Dr. Thrasher, a Urology Times editorial consultant, is executive secretary of the American Board of Urology, Charlottesville, VA.
The last several years have been particularly exciting in the area of metastatic castrate-resistant prostate cancer (mCRPC). A multitude of new therapies are now available as studies continue to review the sequencing of these treatments and refine the timing, best combinations, and best subpopulations for treatment. As data continue to accumulate, reviews of these large data sets help to better define the best target populations for many of these agents.
The 2019 ASCO annual meeting included a number of interesting abstracts in the area of advanced prostate cancer. One such study was a re-review of the PROCEED trial by Sartor et al. The authors did a deeper analysis from this large phase III trial to further evaluate the findings of an overall survival (OS) benefit for African-American men with mCRPC treated with sipuleucel-T (Provenge).
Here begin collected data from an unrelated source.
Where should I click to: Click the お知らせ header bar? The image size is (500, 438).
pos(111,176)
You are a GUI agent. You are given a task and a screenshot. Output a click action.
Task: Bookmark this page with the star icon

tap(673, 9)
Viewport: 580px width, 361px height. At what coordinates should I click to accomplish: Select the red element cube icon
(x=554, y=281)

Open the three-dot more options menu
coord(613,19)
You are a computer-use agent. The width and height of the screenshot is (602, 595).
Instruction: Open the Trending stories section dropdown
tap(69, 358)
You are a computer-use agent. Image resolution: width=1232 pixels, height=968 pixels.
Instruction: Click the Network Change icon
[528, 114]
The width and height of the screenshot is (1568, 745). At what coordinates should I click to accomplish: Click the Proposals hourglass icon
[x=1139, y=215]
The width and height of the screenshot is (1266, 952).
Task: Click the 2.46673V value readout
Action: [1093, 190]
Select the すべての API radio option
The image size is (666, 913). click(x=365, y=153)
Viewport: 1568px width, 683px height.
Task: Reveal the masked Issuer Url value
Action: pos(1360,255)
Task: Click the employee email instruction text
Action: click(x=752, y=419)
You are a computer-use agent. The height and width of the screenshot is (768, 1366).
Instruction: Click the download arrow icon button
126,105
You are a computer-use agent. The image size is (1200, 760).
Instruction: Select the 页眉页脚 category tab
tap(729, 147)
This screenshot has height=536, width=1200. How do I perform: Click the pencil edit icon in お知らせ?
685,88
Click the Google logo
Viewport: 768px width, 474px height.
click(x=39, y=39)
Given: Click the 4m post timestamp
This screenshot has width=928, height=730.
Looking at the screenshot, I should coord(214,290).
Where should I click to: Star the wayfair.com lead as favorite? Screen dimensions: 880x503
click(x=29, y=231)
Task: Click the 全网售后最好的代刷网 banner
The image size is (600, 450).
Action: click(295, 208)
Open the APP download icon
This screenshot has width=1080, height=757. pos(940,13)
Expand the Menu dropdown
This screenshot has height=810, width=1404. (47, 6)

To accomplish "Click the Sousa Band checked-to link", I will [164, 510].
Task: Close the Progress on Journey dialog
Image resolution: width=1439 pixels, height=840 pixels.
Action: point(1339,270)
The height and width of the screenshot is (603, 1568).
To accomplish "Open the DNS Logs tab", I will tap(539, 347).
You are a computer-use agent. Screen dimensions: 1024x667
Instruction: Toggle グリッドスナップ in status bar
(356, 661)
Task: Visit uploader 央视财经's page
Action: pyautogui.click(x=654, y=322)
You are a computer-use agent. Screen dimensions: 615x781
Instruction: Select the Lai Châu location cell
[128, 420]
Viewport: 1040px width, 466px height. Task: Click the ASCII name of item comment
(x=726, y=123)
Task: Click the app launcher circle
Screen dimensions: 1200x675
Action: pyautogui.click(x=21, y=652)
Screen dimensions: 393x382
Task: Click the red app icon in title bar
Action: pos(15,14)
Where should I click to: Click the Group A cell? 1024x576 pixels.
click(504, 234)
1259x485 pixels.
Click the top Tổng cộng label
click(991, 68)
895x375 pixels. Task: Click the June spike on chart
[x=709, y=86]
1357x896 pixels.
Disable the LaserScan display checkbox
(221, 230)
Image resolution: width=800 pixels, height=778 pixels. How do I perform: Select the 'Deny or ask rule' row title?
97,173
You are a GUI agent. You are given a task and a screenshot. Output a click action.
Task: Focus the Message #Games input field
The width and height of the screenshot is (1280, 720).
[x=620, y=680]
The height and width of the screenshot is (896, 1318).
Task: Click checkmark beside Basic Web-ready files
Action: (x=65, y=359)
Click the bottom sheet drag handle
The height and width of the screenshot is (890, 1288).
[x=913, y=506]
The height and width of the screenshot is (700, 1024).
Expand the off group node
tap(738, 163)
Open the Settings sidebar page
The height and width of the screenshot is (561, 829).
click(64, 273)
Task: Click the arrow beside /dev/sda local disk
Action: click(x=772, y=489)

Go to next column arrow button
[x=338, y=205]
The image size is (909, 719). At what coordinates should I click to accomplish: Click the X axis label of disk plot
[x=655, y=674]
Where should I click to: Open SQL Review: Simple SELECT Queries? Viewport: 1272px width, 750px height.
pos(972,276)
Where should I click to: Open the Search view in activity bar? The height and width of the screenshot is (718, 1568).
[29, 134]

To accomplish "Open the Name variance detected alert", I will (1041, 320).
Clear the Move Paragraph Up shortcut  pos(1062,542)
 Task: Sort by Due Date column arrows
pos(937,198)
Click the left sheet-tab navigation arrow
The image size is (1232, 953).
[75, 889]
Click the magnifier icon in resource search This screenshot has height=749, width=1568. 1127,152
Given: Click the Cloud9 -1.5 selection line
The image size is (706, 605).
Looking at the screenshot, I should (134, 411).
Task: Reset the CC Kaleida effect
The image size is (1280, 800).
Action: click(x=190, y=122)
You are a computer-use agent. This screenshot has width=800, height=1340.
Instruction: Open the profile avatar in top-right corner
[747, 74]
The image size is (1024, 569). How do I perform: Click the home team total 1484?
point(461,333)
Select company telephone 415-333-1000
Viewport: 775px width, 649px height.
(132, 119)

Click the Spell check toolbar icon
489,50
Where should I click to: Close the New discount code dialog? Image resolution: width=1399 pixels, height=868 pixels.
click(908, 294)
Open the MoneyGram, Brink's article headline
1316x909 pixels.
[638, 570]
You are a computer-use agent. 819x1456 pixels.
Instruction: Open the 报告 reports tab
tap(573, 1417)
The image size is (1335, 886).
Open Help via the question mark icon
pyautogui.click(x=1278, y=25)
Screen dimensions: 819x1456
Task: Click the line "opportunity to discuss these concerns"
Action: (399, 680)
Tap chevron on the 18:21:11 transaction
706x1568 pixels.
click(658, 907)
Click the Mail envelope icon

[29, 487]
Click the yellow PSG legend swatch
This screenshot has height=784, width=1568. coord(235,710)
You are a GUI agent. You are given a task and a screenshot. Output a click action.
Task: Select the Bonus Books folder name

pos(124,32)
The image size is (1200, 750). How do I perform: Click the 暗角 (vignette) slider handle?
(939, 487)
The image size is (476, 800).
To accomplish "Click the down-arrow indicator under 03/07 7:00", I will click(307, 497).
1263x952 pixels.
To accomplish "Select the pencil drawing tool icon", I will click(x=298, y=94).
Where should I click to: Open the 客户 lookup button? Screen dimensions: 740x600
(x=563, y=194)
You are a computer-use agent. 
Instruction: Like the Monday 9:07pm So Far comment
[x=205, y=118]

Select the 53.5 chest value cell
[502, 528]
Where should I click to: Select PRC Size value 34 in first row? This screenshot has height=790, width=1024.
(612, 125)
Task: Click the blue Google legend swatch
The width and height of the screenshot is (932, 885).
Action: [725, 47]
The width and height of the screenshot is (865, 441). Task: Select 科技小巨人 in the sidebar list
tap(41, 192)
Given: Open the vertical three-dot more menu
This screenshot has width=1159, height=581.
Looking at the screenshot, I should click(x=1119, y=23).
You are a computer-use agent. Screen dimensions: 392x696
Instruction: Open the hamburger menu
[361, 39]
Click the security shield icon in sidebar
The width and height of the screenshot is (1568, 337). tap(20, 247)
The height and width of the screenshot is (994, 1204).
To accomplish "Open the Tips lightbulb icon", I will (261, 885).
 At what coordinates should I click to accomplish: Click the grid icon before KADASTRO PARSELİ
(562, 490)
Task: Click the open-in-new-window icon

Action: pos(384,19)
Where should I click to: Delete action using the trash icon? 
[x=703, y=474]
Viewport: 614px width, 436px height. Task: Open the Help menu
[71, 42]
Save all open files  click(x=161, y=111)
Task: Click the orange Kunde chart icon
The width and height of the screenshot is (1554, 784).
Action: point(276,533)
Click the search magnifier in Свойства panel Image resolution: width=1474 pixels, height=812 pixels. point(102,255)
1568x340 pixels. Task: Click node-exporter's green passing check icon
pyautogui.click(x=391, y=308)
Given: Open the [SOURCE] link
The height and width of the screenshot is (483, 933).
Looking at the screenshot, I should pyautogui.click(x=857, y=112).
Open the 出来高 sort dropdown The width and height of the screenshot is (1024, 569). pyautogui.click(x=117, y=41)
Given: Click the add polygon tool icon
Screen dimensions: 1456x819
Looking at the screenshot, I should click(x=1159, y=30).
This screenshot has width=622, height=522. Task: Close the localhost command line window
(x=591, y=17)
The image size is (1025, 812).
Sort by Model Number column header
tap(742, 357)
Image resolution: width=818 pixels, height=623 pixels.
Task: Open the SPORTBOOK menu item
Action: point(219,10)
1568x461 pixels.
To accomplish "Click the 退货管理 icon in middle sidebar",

The study involves a comparison of PSA-matched cohorts of 438 Caucasian men compared to 219 African-American men with mCRPC treated with sipuleucel-T. They found a statistically significant difference in median OS favoring African-Americans by 9.5 months. Further analysis revealed a much greater OS in favor of African-American men when men were split into two groups based on baseline PSA (≤29.48 and >29.48 ng/mL). African-American men with a low PSA (≤29.48) fared much better than their Caucasian counterparts by almost 21 months.
A multivariant analysis followed in an effort to identify baseline variables that were predictive of OS. A number of covariates were evaluated. African-American race was found to be independently associated with improved OS and had the strongest predictive value of all associated covariates.
This important analysis adds to a growing body of literature that helps refine our delivery of new therapies for mCRPC. Dr. Sartor stated in an interview with Urology Times that he tries to now direct African-American men with a baseline PSA <30 ng/mL toward sipuleucel-T based on the data. To take that a step further, if this analysis is confirmed by other researches, given the cost of sipuleucel-T, should African-American men with a PSA less than 30 be preferentially offered this therapy over their comparison cohort? Given limited health care resources, should the therapy be restricted to those who will most likely benefit?
I believe that these are the types of questions that will have to be entertained as health care costs continue to skyrocket and integrated health care systems continue to consolidate. Finally, further studies will be required to evaluate an explanation for this racial disparity. Can this be explained by immunologic differences, pathophysiologic differences, or possibly a statistical aberration based on sample size? While we may not currently have the answers, studies such as this one are continually needed to advance the field.